Defining an Eulerian mesh motion boundary condition

Eulerian mesh motion allows an Eulerian mesh—which is usually rigid and undeformable—to expand, contract, and translate during an analysis. As part of the mesh motion definition you identify an object to follow, which can be either a Lagrangian surface or an Eulerian material instance; the Eulerian mesh resizes and moves during the analysis so that it always surrounds this object.

Context:

Eulerian mesh motion is calculated based on a rectangular bounding box that is constructed by Abaqus. The bounding box cannot be visualized in Abaqus/CAE, but it typically corresponds relatively closely to the Eulerian mesh. The creation and behavior of the bounding box is described in Eulerian Mesh Motion. You can set restraints and restrictions on the contraction, expansion, and translation of this bounding box as part of the mesh motion boundary condition definition. These restrictions may prevent the Eulerian mesh from completely encompassing the specified object to follow at all times during the analysis.

Eulerian mesh motion boundary conditions can be applied only to parts with an Eulerian section assignment, and they cannot be applied in the initial step of an analysis.

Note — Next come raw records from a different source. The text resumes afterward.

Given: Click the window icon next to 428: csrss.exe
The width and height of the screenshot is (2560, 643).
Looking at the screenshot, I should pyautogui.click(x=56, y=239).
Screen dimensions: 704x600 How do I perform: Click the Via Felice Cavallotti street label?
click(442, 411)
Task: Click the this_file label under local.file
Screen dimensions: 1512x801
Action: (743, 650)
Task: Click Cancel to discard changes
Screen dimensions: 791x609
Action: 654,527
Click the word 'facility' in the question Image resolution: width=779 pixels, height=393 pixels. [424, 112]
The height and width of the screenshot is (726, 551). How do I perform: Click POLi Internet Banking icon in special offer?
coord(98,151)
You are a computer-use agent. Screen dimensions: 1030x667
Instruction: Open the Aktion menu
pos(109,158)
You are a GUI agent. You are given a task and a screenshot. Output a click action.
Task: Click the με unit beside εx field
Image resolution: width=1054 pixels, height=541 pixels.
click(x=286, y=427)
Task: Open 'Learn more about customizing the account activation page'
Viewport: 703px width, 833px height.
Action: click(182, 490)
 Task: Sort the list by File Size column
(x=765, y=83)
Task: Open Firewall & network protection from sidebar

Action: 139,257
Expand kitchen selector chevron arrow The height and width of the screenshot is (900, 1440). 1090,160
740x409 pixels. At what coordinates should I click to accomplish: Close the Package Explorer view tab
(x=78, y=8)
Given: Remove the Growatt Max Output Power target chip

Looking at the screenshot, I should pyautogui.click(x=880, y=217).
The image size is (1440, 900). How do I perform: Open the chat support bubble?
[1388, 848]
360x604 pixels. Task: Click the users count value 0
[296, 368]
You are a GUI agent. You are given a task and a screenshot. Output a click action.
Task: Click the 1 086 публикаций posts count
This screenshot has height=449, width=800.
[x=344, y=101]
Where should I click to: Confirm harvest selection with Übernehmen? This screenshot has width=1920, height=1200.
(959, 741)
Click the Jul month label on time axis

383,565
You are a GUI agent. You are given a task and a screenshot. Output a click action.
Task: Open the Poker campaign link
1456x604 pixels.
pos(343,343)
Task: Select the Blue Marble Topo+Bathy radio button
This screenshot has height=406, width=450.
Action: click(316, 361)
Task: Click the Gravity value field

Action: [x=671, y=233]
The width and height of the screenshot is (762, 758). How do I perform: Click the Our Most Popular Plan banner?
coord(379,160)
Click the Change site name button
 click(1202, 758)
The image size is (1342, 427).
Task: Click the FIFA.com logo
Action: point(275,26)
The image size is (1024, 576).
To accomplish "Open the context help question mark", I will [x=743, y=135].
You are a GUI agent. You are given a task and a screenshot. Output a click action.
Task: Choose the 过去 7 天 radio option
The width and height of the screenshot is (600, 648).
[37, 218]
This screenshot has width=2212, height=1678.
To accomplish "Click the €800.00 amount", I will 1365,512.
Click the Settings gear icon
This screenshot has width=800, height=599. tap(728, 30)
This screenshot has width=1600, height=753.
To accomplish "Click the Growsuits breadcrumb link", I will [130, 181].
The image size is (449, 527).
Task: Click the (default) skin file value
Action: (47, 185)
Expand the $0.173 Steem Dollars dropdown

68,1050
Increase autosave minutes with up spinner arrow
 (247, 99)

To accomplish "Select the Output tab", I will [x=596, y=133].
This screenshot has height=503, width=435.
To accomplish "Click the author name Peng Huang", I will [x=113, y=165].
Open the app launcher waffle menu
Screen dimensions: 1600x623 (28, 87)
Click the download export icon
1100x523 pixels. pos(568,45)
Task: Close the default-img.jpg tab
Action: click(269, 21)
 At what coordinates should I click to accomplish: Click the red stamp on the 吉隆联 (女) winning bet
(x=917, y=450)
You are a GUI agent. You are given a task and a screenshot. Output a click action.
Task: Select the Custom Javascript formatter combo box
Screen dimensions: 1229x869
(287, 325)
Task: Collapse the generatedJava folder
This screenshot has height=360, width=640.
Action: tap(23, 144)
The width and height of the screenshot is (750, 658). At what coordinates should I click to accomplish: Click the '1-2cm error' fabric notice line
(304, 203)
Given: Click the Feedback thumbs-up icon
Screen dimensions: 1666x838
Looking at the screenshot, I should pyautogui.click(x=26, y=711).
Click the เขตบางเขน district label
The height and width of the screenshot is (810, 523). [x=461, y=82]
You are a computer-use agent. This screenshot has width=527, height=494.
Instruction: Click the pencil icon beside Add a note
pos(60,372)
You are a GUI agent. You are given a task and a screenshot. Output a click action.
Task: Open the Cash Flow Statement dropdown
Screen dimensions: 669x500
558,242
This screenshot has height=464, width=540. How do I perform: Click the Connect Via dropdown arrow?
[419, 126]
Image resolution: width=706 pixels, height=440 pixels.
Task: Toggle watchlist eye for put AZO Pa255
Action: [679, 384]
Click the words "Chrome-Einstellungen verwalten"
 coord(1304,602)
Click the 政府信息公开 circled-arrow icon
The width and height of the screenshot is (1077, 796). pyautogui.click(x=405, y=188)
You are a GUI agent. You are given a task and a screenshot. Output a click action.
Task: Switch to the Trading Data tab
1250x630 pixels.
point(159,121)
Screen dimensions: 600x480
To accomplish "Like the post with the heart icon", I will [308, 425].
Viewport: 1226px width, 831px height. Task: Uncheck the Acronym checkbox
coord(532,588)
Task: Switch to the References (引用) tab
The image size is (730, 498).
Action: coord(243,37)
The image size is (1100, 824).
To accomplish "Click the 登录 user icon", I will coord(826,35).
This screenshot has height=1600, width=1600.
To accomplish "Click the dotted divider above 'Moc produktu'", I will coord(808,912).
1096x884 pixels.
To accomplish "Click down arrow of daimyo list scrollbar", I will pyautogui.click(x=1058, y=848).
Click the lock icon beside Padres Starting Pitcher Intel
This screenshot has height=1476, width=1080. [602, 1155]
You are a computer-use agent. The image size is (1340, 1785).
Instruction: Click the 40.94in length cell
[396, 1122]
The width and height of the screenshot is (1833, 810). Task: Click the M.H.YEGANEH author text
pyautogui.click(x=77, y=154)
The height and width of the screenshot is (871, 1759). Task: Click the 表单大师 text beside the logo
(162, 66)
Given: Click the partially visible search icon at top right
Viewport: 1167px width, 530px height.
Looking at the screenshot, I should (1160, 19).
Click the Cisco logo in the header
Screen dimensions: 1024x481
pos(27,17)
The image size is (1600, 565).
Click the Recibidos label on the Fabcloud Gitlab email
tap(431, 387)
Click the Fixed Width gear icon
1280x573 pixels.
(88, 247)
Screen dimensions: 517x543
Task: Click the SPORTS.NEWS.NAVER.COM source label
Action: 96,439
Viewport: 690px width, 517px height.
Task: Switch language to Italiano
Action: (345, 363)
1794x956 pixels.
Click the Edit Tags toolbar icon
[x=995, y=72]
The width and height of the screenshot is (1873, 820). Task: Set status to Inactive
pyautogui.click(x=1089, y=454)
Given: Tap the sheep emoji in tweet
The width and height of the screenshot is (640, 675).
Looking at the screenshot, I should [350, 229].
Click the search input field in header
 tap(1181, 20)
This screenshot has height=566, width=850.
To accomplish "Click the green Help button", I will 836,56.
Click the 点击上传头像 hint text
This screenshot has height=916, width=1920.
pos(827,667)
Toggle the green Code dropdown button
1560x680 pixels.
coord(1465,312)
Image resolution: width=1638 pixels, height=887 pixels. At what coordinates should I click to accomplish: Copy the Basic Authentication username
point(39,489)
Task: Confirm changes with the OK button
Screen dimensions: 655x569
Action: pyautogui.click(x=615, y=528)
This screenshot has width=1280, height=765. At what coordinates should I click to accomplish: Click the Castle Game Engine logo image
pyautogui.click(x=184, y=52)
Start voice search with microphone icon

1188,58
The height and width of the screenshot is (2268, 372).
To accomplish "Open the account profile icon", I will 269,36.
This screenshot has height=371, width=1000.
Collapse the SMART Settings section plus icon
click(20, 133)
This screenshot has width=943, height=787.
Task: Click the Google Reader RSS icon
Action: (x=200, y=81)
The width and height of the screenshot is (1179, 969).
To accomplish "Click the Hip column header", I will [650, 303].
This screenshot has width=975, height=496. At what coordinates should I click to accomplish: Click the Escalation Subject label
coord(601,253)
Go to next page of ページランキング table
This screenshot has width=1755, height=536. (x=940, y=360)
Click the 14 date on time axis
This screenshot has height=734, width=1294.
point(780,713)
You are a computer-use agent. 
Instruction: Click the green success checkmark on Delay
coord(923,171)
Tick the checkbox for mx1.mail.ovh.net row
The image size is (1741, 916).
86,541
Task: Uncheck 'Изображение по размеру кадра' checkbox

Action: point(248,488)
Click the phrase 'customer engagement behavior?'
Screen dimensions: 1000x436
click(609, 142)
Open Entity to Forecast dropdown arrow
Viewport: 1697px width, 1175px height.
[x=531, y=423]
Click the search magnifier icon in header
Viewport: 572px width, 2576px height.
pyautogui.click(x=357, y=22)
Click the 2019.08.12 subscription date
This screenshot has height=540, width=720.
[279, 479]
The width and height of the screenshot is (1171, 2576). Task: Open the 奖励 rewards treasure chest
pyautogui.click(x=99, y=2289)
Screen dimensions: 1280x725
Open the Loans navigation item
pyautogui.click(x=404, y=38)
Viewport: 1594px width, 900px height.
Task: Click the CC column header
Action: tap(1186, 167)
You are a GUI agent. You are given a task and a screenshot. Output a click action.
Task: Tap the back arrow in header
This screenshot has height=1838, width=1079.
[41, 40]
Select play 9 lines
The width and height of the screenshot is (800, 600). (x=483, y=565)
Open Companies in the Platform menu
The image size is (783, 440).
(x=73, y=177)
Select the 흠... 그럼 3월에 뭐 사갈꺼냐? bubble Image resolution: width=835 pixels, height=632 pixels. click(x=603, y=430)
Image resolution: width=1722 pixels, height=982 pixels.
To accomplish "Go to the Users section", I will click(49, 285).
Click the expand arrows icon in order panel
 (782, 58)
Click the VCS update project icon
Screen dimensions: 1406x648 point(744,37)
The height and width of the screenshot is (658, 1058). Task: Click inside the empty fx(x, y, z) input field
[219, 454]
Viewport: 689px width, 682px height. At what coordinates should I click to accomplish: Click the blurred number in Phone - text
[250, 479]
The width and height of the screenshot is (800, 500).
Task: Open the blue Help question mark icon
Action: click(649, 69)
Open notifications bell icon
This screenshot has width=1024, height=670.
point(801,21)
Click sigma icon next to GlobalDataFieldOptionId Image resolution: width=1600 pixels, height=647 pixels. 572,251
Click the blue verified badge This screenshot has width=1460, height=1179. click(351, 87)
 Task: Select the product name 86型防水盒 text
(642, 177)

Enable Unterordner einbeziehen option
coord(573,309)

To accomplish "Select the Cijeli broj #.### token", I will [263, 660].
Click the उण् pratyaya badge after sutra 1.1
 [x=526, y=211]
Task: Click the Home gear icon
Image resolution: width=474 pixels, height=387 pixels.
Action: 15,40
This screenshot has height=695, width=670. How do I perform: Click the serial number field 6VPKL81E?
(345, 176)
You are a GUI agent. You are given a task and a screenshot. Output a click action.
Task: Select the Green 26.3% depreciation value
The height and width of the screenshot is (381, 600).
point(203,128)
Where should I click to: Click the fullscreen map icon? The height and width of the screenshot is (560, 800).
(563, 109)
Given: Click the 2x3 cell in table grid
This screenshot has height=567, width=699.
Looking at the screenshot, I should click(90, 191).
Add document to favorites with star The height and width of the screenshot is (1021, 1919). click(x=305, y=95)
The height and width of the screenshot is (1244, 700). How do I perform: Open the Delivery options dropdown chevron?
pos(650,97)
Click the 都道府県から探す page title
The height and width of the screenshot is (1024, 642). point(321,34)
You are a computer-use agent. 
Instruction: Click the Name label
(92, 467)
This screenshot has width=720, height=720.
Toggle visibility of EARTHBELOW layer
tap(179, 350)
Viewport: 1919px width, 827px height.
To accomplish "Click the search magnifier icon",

  1. Display the Eulerian mesh motion boundary condition editor using one of the following methods:

  2. Specify the Object to Follow:

    • To follow a Lagrangian surface, choose Surface region and click to select a surface:

      • Select a surface in the viewport. You can use the angle method to select a group of faces from geometry or a group of element faces from a mesh. For more information, see Using the angle and feature edge method to select multiple objects. When you have finished selecting, click mouse button 2.

      • To select from a list of existing surfaces, do the following:

        1. Click Surfaces on the right side of the prompt area.

          Abaqus/CAE displays the Region Selection dialog box containing a list of available surfaces.

        2. Select the surface of interest, and click Continue.

          Note:

          The default selection method is based on the selection method you most recently employed. To revert to the other method, click Select in Viewport or Surfaces on the right side of the prompt area.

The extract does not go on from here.